__DATASET ENTRIES__.
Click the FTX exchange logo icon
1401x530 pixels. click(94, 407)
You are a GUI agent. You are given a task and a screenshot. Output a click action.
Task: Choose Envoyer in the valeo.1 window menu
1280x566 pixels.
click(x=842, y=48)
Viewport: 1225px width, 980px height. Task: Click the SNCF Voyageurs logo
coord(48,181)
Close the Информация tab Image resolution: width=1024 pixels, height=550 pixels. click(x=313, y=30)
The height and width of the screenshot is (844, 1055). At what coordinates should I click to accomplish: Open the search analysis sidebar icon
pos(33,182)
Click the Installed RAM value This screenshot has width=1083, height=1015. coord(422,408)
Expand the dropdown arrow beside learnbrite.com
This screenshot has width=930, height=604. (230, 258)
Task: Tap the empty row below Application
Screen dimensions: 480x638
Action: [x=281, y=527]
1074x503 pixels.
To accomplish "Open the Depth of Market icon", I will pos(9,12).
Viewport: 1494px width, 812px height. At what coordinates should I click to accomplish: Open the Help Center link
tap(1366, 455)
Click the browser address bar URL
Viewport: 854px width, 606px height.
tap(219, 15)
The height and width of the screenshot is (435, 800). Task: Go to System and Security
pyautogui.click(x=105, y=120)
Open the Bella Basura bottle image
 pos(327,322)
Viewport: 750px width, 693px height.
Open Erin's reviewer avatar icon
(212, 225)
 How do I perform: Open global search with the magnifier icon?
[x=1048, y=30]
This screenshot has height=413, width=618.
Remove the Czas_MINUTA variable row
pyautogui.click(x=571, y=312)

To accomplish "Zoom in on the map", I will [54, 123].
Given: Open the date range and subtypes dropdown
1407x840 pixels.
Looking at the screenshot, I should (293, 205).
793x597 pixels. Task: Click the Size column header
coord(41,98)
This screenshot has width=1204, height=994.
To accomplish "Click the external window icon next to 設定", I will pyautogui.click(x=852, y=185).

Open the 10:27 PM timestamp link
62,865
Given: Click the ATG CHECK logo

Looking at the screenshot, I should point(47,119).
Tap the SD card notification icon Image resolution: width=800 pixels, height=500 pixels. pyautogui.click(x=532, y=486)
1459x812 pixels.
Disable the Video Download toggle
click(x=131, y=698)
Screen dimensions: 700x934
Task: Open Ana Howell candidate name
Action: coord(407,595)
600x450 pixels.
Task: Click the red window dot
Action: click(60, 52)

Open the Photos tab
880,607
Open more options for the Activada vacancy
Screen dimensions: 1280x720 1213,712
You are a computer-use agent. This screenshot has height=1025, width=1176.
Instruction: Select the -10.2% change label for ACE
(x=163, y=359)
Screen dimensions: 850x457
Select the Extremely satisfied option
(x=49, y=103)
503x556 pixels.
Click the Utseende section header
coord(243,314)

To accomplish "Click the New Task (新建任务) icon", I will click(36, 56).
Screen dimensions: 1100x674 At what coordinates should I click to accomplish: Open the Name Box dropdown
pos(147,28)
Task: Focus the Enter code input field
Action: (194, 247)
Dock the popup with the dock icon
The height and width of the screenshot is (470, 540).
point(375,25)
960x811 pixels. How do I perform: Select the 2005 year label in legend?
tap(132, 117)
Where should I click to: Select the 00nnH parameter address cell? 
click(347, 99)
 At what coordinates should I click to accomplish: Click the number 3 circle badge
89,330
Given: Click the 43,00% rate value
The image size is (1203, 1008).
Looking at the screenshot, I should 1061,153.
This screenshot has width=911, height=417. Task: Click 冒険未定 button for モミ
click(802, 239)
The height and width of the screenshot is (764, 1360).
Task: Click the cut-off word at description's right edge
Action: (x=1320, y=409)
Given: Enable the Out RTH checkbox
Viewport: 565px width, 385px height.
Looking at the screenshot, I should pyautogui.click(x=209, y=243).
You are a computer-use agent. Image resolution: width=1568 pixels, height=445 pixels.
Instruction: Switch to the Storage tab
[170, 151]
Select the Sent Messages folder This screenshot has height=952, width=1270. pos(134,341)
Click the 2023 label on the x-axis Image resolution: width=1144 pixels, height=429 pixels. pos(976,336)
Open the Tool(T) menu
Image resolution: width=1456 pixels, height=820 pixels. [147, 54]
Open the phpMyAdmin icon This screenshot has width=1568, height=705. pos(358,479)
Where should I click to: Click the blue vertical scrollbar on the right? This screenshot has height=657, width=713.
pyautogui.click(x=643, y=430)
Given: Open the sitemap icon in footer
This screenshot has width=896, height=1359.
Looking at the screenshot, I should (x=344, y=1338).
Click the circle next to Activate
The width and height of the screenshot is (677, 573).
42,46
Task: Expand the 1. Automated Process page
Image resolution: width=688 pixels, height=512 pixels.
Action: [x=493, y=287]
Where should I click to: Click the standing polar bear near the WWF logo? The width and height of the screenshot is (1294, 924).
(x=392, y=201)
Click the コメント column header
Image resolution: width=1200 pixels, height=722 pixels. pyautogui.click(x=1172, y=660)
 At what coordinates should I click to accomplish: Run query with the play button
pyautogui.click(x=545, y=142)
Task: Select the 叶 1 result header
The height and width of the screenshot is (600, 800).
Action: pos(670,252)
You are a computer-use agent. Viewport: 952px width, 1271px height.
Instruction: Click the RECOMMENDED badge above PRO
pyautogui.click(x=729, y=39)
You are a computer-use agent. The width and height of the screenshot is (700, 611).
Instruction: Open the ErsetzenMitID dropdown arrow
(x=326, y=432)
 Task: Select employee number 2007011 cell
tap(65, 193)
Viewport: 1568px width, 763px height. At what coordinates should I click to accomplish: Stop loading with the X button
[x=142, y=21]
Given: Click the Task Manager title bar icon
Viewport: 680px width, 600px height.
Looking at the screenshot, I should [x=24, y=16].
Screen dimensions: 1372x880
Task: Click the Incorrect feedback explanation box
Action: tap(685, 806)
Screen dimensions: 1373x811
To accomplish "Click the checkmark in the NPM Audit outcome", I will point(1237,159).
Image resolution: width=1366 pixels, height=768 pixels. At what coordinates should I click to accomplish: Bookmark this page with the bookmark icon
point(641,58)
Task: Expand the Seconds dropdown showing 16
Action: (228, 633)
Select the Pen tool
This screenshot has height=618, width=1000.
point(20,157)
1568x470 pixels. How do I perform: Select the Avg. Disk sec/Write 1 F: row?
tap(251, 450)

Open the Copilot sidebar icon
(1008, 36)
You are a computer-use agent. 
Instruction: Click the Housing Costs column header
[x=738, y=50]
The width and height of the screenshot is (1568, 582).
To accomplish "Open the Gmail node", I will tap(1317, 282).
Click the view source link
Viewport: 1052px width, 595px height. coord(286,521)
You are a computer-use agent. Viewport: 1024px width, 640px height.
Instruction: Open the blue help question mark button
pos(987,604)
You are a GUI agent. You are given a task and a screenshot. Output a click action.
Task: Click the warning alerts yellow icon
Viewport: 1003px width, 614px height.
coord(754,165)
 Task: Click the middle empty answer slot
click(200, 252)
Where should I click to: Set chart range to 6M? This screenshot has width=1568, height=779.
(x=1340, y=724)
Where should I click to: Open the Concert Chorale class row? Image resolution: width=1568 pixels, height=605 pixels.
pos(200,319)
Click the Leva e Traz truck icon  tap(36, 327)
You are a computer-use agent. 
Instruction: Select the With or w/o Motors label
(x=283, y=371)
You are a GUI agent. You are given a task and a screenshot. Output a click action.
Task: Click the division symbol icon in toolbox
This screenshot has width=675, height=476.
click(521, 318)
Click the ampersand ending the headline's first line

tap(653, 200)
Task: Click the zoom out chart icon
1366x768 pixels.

__YOUR ASSIGNMENT__. Every entry above should be duplicated exactly.

__COMPLETED EXERCISE__.
Click the FTX exchange logo icon
1401x530 pixels. click(94, 407)
You are a GUI agent. You are given a task and a screenshot. Output a click action.
Task: Choose Envoyer in the valeo.1 window menu
1280x566 pixels.
click(x=842, y=48)
Viewport: 1225px width, 980px height. Task: Click the SNCF Voyageurs logo
coord(48,181)
Close the Информация tab Image resolution: width=1024 pixels, height=550 pixels. click(x=313, y=30)
The height and width of the screenshot is (844, 1055). At what coordinates should I click to accomplish: Open the search analysis sidebar icon
pos(33,182)
Click the Installed RAM value This screenshot has width=1083, height=1015. coord(422,408)
Expand the dropdown arrow beside learnbrite.com
This screenshot has width=930, height=604. (230, 258)
Task: Tap the empty row below Application
Screen dimensions: 480x638
Action: [x=281, y=527]
1074x503 pixels.
To accomplish "Open the Depth of Market icon", I will pos(9,12).
Viewport: 1494px width, 812px height. At what coordinates should I click to accomplish: Open the Help Center link
tap(1366, 455)
Click the browser address bar URL
Viewport: 854px width, 606px height.
tap(219, 15)
The height and width of the screenshot is (435, 800). Task: Go to System and Security
pyautogui.click(x=105, y=120)
Open the Bella Basura bottle image
 pos(327,322)
Viewport: 750px width, 693px height.
Open Erin's reviewer avatar icon
(212, 225)
 How do I perform: Open global search with the magnifier icon?
[x=1048, y=30]
This screenshot has height=413, width=618.
Remove the Czas_MINUTA variable row
pyautogui.click(x=571, y=312)

To accomplish "Zoom in on the map", I will [54, 123].
Given: Open the date range and subtypes dropdown
1407x840 pixels.
Looking at the screenshot, I should (293, 205).
793x597 pixels. Task: Click the Size column header
coord(41,98)
This screenshot has width=1204, height=994.
To accomplish "Click the external window icon next to 設定", I will pyautogui.click(x=852, y=185).

Open the 10:27 PM timestamp link
62,865
Given: Click the ATG CHECK logo

Looking at the screenshot, I should point(47,119).
Tap the SD card notification icon Image resolution: width=800 pixels, height=500 pixels. pyautogui.click(x=532, y=486)
1459x812 pixels.
Disable the Video Download toggle
click(x=131, y=698)
Screen dimensions: 700x934
Task: Open Ana Howell candidate name
Action: coord(407,595)
600x450 pixels.
Task: Click the red window dot
Action: click(60, 52)

Open the Photos tab
880,607
Open more options for the Activada vacancy
Screen dimensions: 1280x720 1213,712
You are a computer-use agent. This screenshot has height=1025, width=1176.
Instruction: Select the -10.2% change label for ACE
(x=163, y=359)
Screen dimensions: 850x457
Select the Extremely satisfied option
(x=49, y=103)
503x556 pixels.
Click the Utseende section header
coord(243,314)

To accomplish "Click the New Task (新建任务) icon", I will click(36, 56).
Screen dimensions: 1100x674 At what coordinates should I click to accomplish: Open the Name Box dropdown
pos(147,28)
Task: Focus the Enter code input field
Action: (194, 247)
Dock the popup with the dock icon
The height and width of the screenshot is (470, 540).
point(375,25)
960x811 pixels. How do I perform: Select the 2005 year label in legend?
tap(132, 117)
Where should I click to: Select the 00nnH parameter address cell? 
click(347, 99)
 At what coordinates should I click to accomplish: Click the number 3 circle badge
89,330
Given: Click the 43,00% rate value
The image size is (1203, 1008).
Looking at the screenshot, I should 1061,153.
This screenshot has width=911, height=417. Task: Click 冒険未定 button for モミ
click(802, 239)
The height and width of the screenshot is (764, 1360).
Task: Click the cut-off word at description's right edge
Action: (x=1320, y=409)
Given: Enable the Out RTH checkbox
Viewport: 565px width, 385px height.
Looking at the screenshot, I should pyautogui.click(x=209, y=243).
You are a computer-use agent. Image resolution: width=1568 pixels, height=445 pixels.
Instruction: Switch to the Storage tab
[170, 151]
Select the Sent Messages folder This screenshot has height=952, width=1270. pos(134,341)
Click the 2023 label on the x-axis Image resolution: width=1144 pixels, height=429 pixels. pos(976,336)
Open the Tool(T) menu
Image resolution: width=1456 pixels, height=820 pixels. [147, 54]
Open the phpMyAdmin icon This screenshot has width=1568, height=705. pos(358,479)
Where should I click to: Click the blue vertical scrollbar on the right? This screenshot has height=657, width=713.
pyautogui.click(x=643, y=430)
Given: Open the sitemap icon in footer
This screenshot has width=896, height=1359.
Looking at the screenshot, I should (x=344, y=1338).
Click the circle next to Activate
The width and height of the screenshot is (677, 573).
42,46
Task: Expand the 1. Automated Process page
Image resolution: width=688 pixels, height=512 pixels.
Action: [x=493, y=287]
Where should I click to: Click the standing polar bear near the WWF logo? The width and height of the screenshot is (1294, 924).
(x=392, y=201)
Click the コメント column header
Image resolution: width=1200 pixels, height=722 pixels. pyautogui.click(x=1172, y=660)
 At what coordinates should I click to accomplish: Run query with the play button
pyautogui.click(x=545, y=142)
Task: Select the 叶 1 result header
The height and width of the screenshot is (600, 800).
Action: pos(670,252)
You are a computer-use agent. Viewport: 952px width, 1271px height.
Instruction: Click the RECOMMENDED badge above PRO
pyautogui.click(x=729, y=39)
You are a computer-use agent. The width and height of the screenshot is (700, 611).
Instruction: Open the ErsetzenMitID dropdown arrow
(x=326, y=432)
 Task: Select employee number 2007011 cell
tap(65, 193)
Viewport: 1568px width, 763px height. At what coordinates should I click to accomplish: Stop loading with the X button
[x=142, y=21]
Given: Click the Task Manager title bar icon
Viewport: 680px width, 600px height.
Looking at the screenshot, I should [x=24, y=16].
Screen dimensions: 1372x880
Task: Click the Incorrect feedback explanation box
Action: tap(685, 806)
Screen dimensions: 1373x811
To accomplish "Click the checkmark in the NPM Audit outcome", I will point(1237,159).
Image resolution: width=1366 pixels, height=768 pixels. At what coordinates should I click to accomplish: Bookmark this page with the bookmark icon
point(641,58)
Task: Expand the Seconds dropdown showing 16
Action: (228, 633)
Select the Pen tool
This screenshot has height=618, width=1000.
point(20,157)
1568x470 pixels. How do I perform: Select the Avg. Disk sec/Write 1 F: row?
tap(251, 450)

Open the Copilot sidebar icon
(1008, 36)
You are a computer-use agent. 
Instruction: Click the Housing Costs column header
[x=738, y=50]
The width and height of the screenshot is (1568, 582).
To accomplish "Open the Gmail node", I will tap(1317, 282).
Click the view source link
Viewport: 1052px width, 595px height. coord(286,521)
You are a computer-use agent. Viewport: 1024px width, 640px height.
Instruction: Open the blue help question mark button
pos(987,604)
You are a GUI agent. You are given a task and a screenshot. Output a click action.
Task: Click the warning alerts yellow icon
Viewport: 1003px width, 614px height.
coord(754,165)
 Task: Click the middle empty answer slot
click(200, 252)
Where should I click to: Set chart range to 6M? This screenshot has width=1568, height=779.
(x=1340, y=724)
Where should I click to: Open the Concert Chorale class row? Image resolution: width=1568 pixels, height=605 pixels.
pos(200,319)
Click the Leva e Traz truck icon  tap(36, 327)
You are a computer-use agent. 
Instruction: Select the With or w/o Motors label
(x=283, y=371)
You are a GUI agent. You are given a task and a screenshot. Output a click action.
Task: Click the division symbol icon in toolbox
This screenshot has width=675, height=476.
click(521, 318)
Click the ampersand ending the headline's first line

tap(653, 200)
Task: Click the zoom out chart icon
1366x768 pixels.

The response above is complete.